5 Ways to Protect Your Home from Cold Weather

Sure, you're all bundled up ... but is your house ready to weather these frigid temperatures?

To prevent your pipes from freezing, keep a fan or furnace running near exposed pipes. If your main waterline pipe is behind a wall, leave your water running slightly. Turn on the faucet in your kitchen sink and let it drip a little bit, because that sink is likely next to a window and an outside wall. While you're at it, open the cabinets beneath the sink to let in the warm, heated air of your home.

Don't forget to go outside and make sure your hose is disconnected from your outside faucet. It'll be unpleasant, but it's be worth it. A plumber that FOX59 spoke with said that many people forget this part of home maintenance, and it can cause a huge mess later. A flooded basement could do $10,000-$75,000 worth of damage when all is said and done.
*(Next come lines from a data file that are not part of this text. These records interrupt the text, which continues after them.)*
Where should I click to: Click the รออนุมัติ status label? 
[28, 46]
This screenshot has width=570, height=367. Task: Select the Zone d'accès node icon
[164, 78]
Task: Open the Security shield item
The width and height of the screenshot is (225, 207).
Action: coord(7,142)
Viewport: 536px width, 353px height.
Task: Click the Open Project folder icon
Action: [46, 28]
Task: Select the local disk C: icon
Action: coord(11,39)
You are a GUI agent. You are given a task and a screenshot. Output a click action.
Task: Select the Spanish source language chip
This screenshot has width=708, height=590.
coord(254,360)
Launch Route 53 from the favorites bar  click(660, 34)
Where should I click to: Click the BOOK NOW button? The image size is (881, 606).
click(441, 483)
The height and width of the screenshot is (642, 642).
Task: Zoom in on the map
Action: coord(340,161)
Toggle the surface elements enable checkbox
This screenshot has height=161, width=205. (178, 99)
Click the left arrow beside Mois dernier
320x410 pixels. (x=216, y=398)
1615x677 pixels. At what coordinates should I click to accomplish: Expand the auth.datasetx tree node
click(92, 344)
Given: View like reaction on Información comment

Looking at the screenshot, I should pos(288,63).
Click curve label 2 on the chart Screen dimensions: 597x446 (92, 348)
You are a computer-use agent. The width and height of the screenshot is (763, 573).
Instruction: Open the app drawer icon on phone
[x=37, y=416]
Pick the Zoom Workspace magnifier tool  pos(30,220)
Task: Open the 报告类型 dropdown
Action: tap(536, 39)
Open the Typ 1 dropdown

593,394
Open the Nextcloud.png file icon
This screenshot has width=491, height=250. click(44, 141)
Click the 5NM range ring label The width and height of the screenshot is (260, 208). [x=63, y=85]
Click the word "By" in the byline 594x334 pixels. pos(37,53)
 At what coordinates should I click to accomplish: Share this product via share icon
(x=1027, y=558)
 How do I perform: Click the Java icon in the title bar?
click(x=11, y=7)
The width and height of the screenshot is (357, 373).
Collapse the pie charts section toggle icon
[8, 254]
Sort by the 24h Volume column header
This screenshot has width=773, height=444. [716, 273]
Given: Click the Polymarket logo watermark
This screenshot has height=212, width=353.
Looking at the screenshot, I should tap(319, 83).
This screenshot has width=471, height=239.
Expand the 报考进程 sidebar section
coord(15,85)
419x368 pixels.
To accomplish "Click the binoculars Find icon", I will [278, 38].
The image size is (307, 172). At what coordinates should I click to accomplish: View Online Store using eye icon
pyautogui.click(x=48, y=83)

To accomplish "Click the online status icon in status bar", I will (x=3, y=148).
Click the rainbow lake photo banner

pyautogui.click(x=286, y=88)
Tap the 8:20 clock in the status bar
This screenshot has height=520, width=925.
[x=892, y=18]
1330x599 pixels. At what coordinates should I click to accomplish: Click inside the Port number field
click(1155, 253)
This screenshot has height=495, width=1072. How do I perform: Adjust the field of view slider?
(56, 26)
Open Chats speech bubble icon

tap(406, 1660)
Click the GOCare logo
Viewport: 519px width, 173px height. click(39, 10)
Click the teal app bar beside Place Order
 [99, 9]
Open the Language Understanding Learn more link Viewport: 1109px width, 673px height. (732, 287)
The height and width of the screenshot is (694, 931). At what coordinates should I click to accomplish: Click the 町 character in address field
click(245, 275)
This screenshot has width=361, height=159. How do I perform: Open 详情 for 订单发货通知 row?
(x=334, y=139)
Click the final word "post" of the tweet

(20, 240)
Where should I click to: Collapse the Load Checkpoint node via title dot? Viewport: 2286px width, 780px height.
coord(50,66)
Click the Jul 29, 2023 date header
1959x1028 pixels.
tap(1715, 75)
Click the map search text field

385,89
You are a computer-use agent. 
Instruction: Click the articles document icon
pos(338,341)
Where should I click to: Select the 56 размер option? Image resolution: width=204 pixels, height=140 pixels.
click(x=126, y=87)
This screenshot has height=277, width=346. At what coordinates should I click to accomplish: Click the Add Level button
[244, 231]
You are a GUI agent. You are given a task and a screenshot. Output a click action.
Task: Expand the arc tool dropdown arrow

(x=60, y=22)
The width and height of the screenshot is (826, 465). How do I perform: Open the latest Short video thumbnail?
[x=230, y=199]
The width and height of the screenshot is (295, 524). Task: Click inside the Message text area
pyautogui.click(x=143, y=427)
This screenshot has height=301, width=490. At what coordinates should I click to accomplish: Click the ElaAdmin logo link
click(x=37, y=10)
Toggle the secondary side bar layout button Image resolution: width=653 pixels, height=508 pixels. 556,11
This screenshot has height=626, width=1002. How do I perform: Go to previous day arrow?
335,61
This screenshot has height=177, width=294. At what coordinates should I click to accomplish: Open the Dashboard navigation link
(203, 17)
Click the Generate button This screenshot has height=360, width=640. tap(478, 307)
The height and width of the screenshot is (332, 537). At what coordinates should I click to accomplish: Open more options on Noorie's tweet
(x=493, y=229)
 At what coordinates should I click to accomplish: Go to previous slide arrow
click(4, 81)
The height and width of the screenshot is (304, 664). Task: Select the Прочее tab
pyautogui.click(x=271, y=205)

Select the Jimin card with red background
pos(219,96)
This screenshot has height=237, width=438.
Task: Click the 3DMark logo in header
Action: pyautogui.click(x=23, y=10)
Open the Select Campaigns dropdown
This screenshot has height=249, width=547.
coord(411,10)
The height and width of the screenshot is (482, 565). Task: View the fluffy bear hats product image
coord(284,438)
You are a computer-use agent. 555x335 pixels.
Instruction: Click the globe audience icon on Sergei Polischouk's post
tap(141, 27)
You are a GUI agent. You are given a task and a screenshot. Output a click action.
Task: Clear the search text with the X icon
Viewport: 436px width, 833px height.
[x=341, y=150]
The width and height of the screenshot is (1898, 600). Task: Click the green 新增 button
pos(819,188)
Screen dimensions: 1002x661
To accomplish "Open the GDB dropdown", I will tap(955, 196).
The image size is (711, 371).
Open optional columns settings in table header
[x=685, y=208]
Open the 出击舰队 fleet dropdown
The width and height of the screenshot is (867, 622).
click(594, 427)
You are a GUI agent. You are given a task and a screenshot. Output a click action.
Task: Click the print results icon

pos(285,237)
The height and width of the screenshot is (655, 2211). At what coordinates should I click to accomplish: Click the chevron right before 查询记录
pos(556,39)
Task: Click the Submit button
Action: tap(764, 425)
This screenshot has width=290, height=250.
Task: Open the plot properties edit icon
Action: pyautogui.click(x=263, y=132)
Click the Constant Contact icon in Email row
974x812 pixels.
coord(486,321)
He also noted that many people are complaining of leaking pipes coming from a water heater, which happens when cold water comes into your home and makes pipes expand and contract.

Oh, and don't forget about your car! It's unsafe to let your gas tank dip below a quarter of a tank.

Though the video (and professionals) don't make any mention of hot chocolate, we heartily endorse getting yourself a nice, steaming cup after all that work.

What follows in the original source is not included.